Identify What Clearing Accounts You Need

You need a clearing account configured within your chart of accounts (COA) for each provider that collects funds from your customers.

EXAMPLE

Brewing Supply Co. sells brewing products online using a Squarespace e-commerce website. The company accepts both credit cards, processed by Stripe, and PayPal as acceptable forms of payment. In addition to selling on their own website, the company also sells their products on the Amazon Marketplace.

The company needs to set up the following clearing accounts:

  • Stripe Clearing
  • PayPal Clearing
  • Amazon Clearing
NOTE

Since Amazon is a seller marketplace, it utilizes its own payment processing and fulfillment services. Amazon will collect payment from your customer and make payouts to your bank account. We call this Branded Payments.

Create Clearing Accounts in QuickBooks Online (QBO)

  1. Navigate to Accounting >> Chart of Accounts.
  2. Select New.

The Account popup window opens.
3. Create a new account with the following parameters:

Account Type: Bank
Detail Type: Checking
Name: Name of your payment provider, such as Stripe or PayPal followed by the word Clearing

The remaining fields are optional. QuickBooks Online may also ask when you want to start tracking your finances from the account. Choose an appropriate date. Unless otherwise instructed, set the beginning balance to $0.

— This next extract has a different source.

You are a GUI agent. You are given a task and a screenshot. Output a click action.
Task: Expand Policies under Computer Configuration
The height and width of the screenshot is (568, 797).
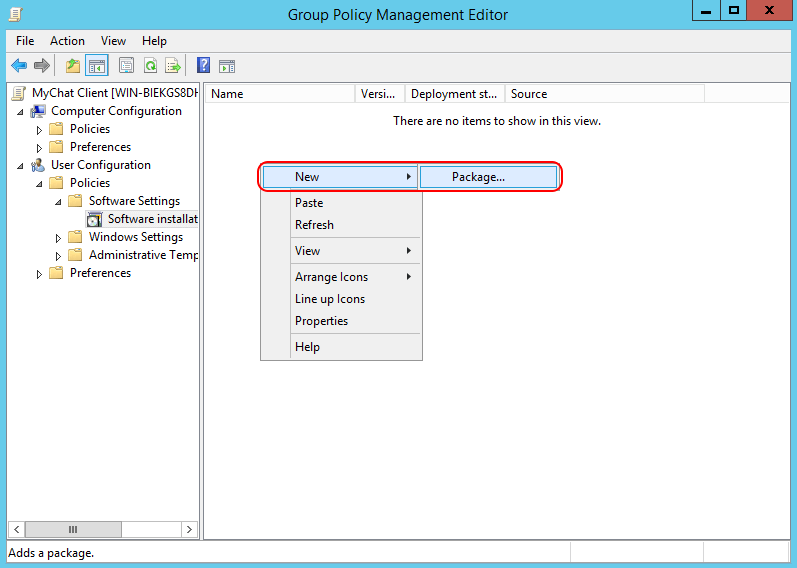pos(40,130)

  1. Click Save and Close.

Repeat these steps for each integration that requires a clearing account.

Create Clearing Accounts in Xero

  1. Navigate to Accounting >> Chart of Accounts.

2. Click the Add Bank Account button.

The Find your bank page opens.
3. Type greenback.com and hit Enter.
4. Select Add it anyway.

  1. Create a new account with the following parameters:

Bank: Greenback.com
Account Name: We suggest you use the integration name followed by the word Clearing.
Account Code: optional, complete at your own discretion.
Account Type: Other
Account Number: complete at your own discretion.
Currency: complete at your own discretion.

  1. Click Save.
    Repeat this step for each integration that requires a clearing account.

Export Your Transactions

Now that you have clearing accounts configured, you can begin to export transactions from Greenback to your accounting file. For a more detailed guide on exporting your transactions, please check out the Export Data to Your Accounting File articles

Reconcile and Categorize Your Payout Deposits

Because you are containing all of your e-commerce related transactions to individual clearing accounts, categorizing your payout deposits is extremely easy.

NOTE

In most all cases, payout deposits will not match up cleanly to specific sales transactions. The provider likely has rules that dictate how often and how much they pay out. This is often to protect them from charge-backs and refunds they may have to issue back to your customers.

Because you have already booked your sales and sales related expenses to the clearing account, you will not treat payout deposits as sales (as this would result in the overstatement of revenue). Instead, all payout deposits are treated as transfers from the appropriate clearing account to your business checking account.

EXAMPLE

Brewery Supply Co has sold 145 orders of their brewing supplies over the past 30 days on the Amazon Marketplace. The company has already exported from Greenback the details of each sale to the Amazon Marketplace clearing account within their accounting file. Amazon has then deposited $12,900 to the business checking account. To categorize the deposit, the business has created a rule within their accounting file to treat all deposits from Amazon as Transfers from their Amazon Marketplace Clearing account to their business checking account.